:: Dataset excerpts ::

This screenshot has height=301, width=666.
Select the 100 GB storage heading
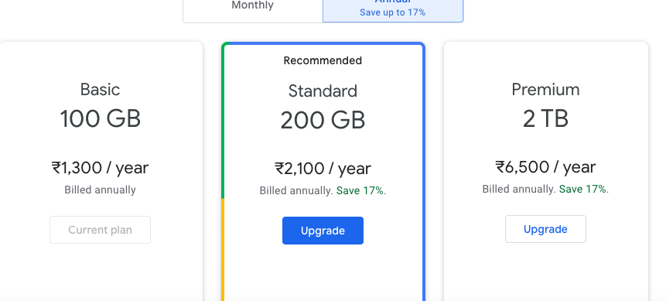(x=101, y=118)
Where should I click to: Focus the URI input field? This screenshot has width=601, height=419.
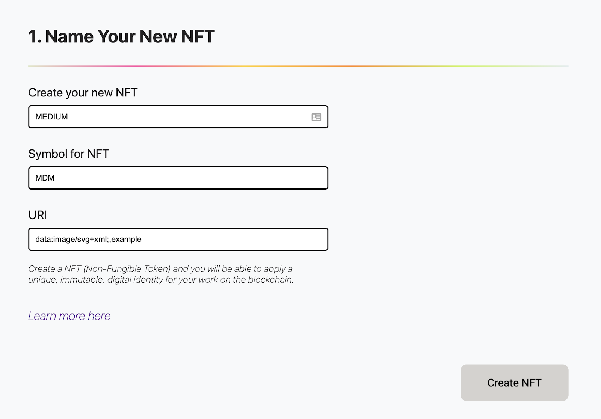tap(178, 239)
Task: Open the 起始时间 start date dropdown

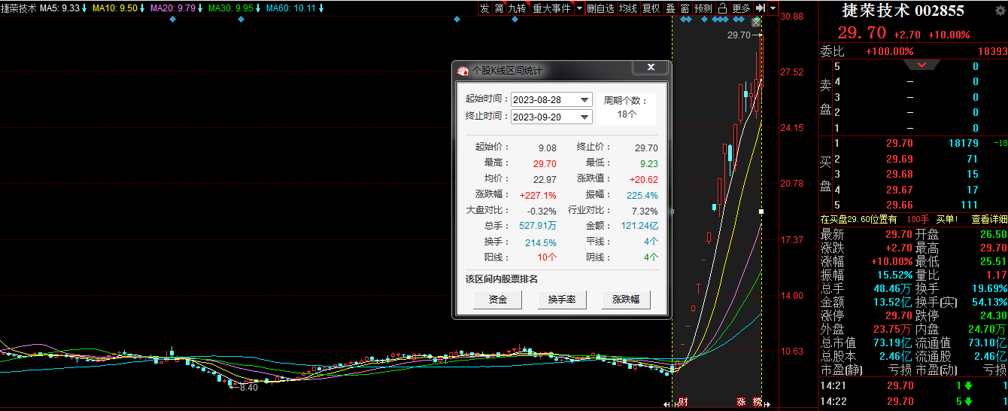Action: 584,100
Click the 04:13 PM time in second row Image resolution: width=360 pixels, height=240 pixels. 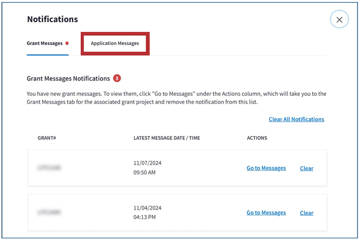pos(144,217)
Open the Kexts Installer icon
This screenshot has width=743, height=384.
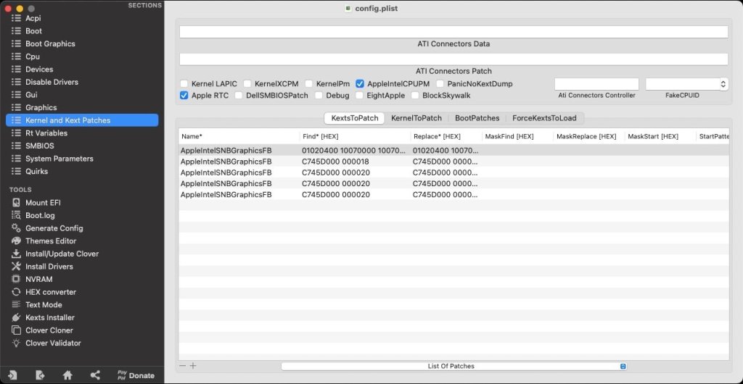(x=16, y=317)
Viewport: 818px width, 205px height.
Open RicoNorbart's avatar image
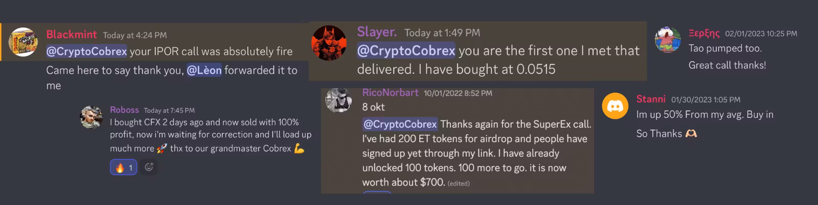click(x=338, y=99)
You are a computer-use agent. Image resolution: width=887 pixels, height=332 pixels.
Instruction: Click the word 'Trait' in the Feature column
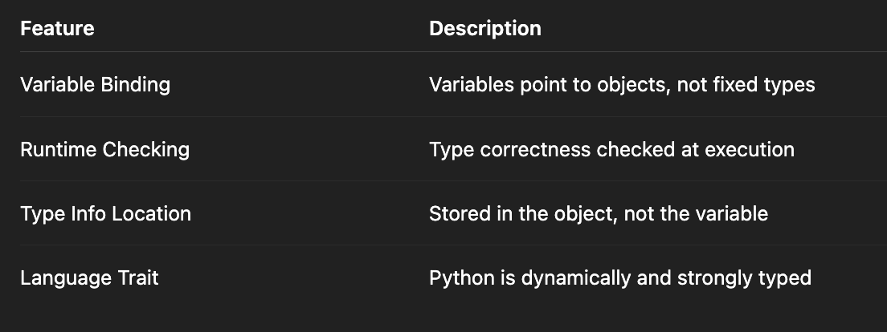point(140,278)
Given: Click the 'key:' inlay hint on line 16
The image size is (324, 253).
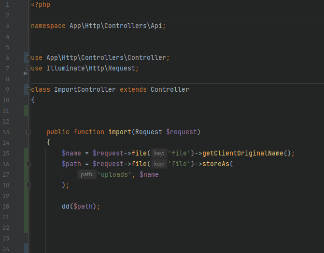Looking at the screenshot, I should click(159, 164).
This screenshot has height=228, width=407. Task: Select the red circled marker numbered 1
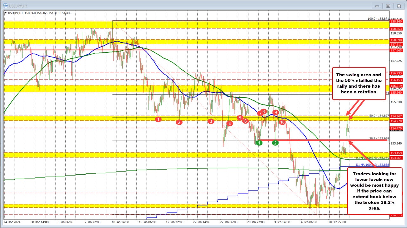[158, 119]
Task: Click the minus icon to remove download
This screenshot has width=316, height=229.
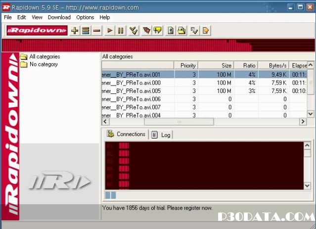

:::

What you should do
Your copy should hold only the lines above from the one containing "This screenshot has width=743, height=384." through the one containing "Task: Click the minus icon to remove download", exactly as written and free of pictures.

Reply to the task
This screenshot has width=743, height=384.
(x=16, y=317)
Viewport: 818px width, 205px height.
Open RicoNorbart's avatar image
click(x=338, y=99)
You are a computer-use agent. Image resolution: width=887 pixels, height=332 pixels.
Instruction: Click the word 'Trait' in the Feature column
point(140,278)
Given: Click the 'key:' inlay hint on line 16
The image size is (324, 253).
Looking at the screenshot, I should click(159, 164).
This screenshot has height=228, width=407. Task: Select the red circled marker numbered 1
[158, 119]
Task: Click the minus icon to remove download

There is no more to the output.